Caretaker Charles Kinsey is shown lying in the street with a 23-year-old autistic man before being hit by a bullet from an assault rifle fired by a North Miami police officer
When a 23-year-old autistic man carrying a toy truck wandered from a mental health center out into the street Monday, a worker there named Charles Kinsey went to retrieve him.
A few minutes later the autistic man was still sitting cross-legged blocking the roadway while playing with the small, rectangular white toy. And Kinsey was prone on the ground next to him — a bullet from an assault rifle fired by a police officer having struck his leg.
“He throws his hands up in the air and says, ‘Don’t shoot me.’ They say lie on the ground, so he does,” Kinsey’s attorney Hilton Napoleon said Wednesday. “He’s on his back with his hands in the air trying to convince the other guy to lie down. It doesn’t make any sense.”

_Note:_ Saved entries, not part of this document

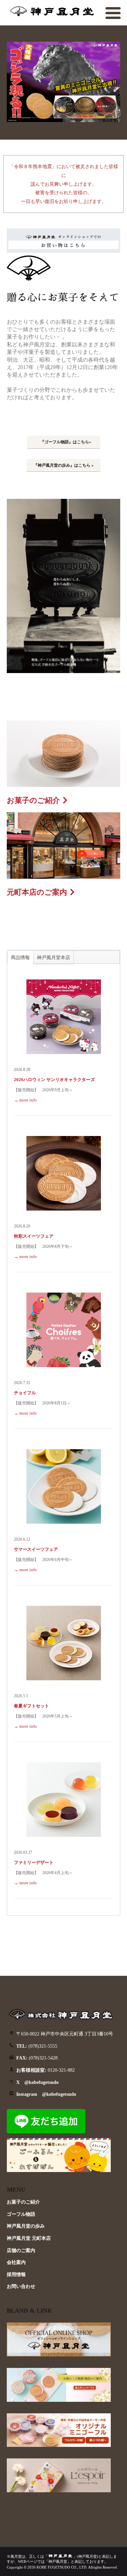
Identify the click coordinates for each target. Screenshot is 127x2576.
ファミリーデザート (34, 1862)
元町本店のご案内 (37, 892)
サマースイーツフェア (36, 1549)
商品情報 (20, 957)
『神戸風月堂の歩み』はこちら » (63, 465)
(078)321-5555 (36, 2046)
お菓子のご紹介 (33, 800)
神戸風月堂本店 (53, 957)
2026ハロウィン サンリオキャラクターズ (54, 1079)
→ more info (25, 1099)
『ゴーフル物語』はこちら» (65, 442)
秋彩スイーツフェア (34, 1236)
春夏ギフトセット (31, 1705)
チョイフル (25, 1392)
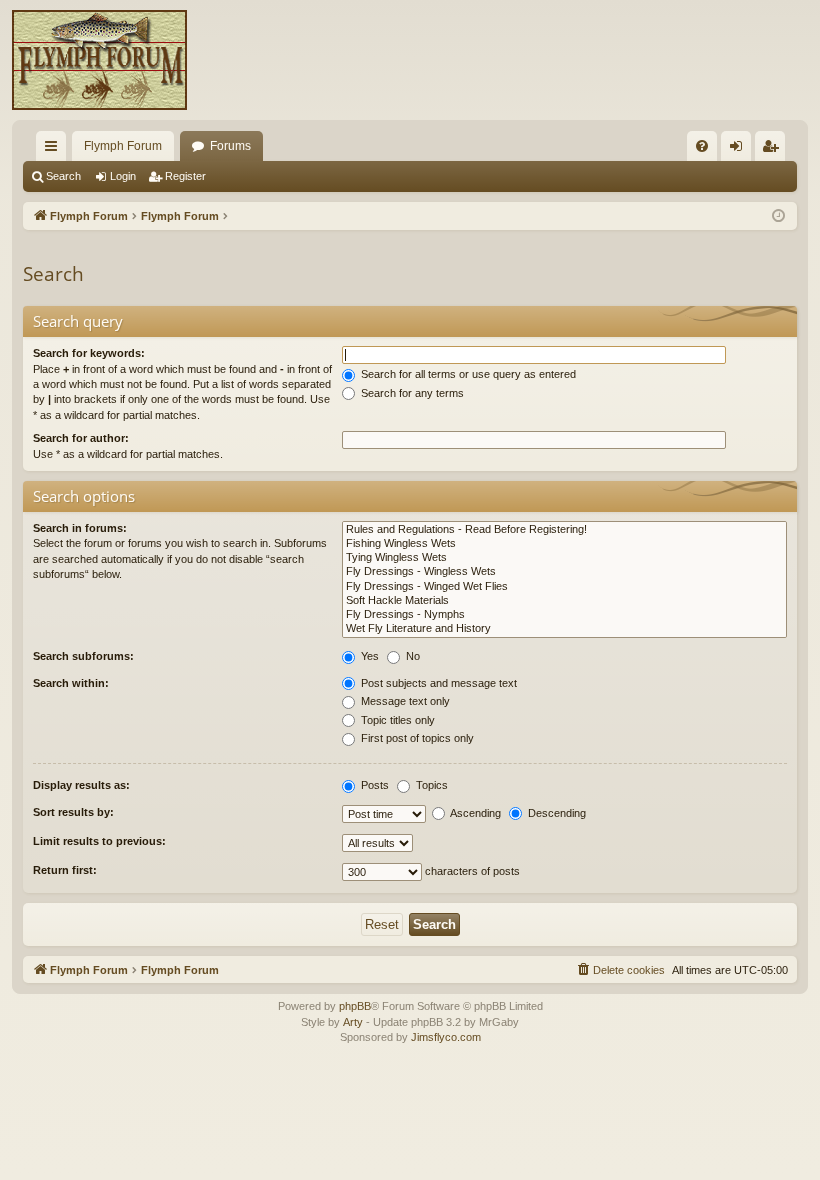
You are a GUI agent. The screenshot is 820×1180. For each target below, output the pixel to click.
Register (185, 176)
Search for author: (81, 438)
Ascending (474, 813)
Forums (230, 146)
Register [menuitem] (774, 150)
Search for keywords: (89, 353)
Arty (353, 1022)
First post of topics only (416, 738)
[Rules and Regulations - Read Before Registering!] (564, 530)
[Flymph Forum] (99, 60)
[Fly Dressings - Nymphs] (564, 615)
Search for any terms (411, 393)
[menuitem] (702, 146)
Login (123, 176)
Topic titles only (396, 720)
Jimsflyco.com (446, 1037)
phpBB (355, 1006)
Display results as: (81, 785)
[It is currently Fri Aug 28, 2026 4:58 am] (778, 216)
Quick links (55, 150)
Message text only (404, 701)
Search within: (71, 683)
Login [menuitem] (740, 150)
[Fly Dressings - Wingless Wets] (564, 572)
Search (63, 176)
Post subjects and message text (437, 683)
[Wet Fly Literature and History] (564, 629)
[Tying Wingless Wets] (564, 558)
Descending (555, 813)
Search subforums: (83, 656)
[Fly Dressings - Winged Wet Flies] (564, 587)
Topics (430, 785)
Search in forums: (80, 528)
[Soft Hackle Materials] (564, 601)
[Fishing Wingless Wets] (564, 544)
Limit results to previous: (99, 841)
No (411, 656)
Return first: (65, 870)
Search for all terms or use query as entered (467, 374)
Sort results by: (73, 812)
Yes (368, 656)
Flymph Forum (123, 146)
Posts (373, 785)
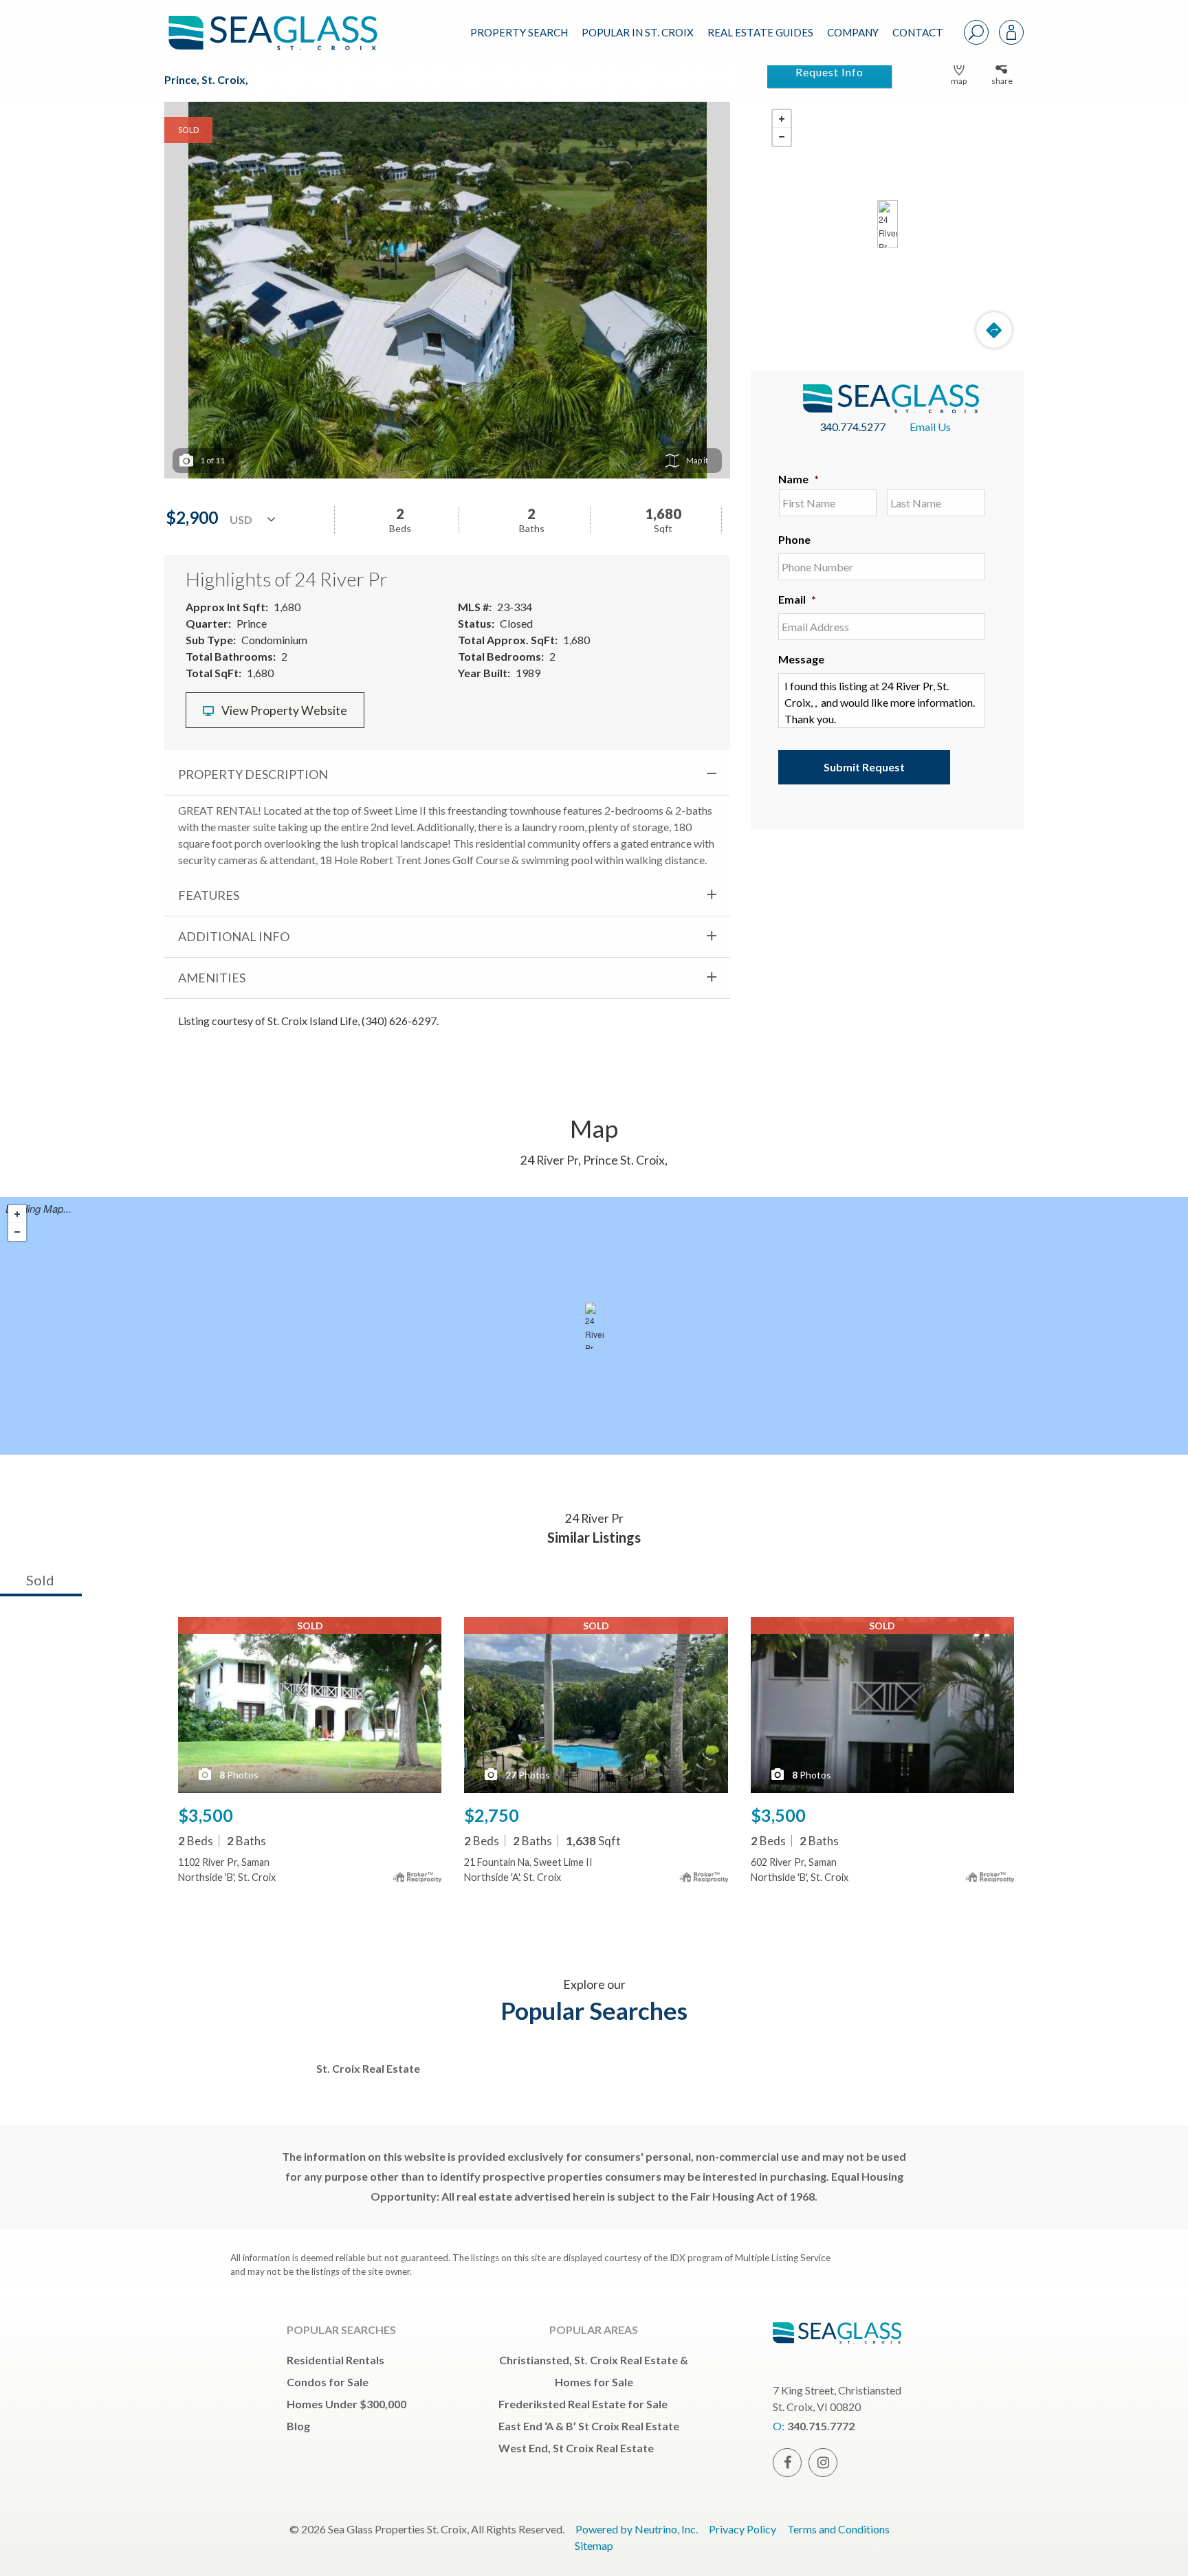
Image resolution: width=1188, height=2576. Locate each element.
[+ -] (887, 224)
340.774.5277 (853, 426)
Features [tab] (208, 895)
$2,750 (491, 1815)
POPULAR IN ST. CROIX (638, 32)
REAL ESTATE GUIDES (760, 32)
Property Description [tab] (253, 774)
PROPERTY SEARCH (519, 32)
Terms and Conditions (838, 2528)
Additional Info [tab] (233, 936)
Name (798, 478)
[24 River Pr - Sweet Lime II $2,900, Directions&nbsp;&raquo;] (887, 224)
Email (797, 599)
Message (801, 658)
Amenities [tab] (211, 977)
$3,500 (205, 1815)
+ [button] (782, 119)
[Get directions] (994, 330)
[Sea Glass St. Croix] (283, 21)
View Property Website (283, 710)
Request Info (829, 71)
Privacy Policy (742, 2528)
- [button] (782, 137)
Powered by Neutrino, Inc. (636, 2528)
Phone (794, 539)
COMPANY (853, 32)
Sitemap (594, 2545)
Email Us (930, 426)
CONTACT (917, 32)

Cellphone video footage obtained by Napoleon clearly shows the heavy-set autistic man sitting and playing with his toy while Kinsey, dressed in a yellow shirt and shorts, obeys police orders to lie down on his back.
The video, taken before the officer fired his weapon, shows Kinsey on his back with his hands in the air telling police he didn’t have a weapon and asking them not to fire. At one point the autistic man appears to yell at Kinsey to shut up. A second brief video shows officers who are carrying rifles physically patting down Kinsey and the autistic man while they are lying on the ground.
In an interview with WSVN-Channel 7, Kinsey said that after he was shot, officers approached and flipped him over and handcuffed him.
“Sir, there’s no need for firearms,” Kinsey told the news station he said to police before he was shot. “It was so surprising. It was like a mosquito bite.”
Kinsey said when he asked the officer why he fired his weapon, the cop responded, “I don’t know.”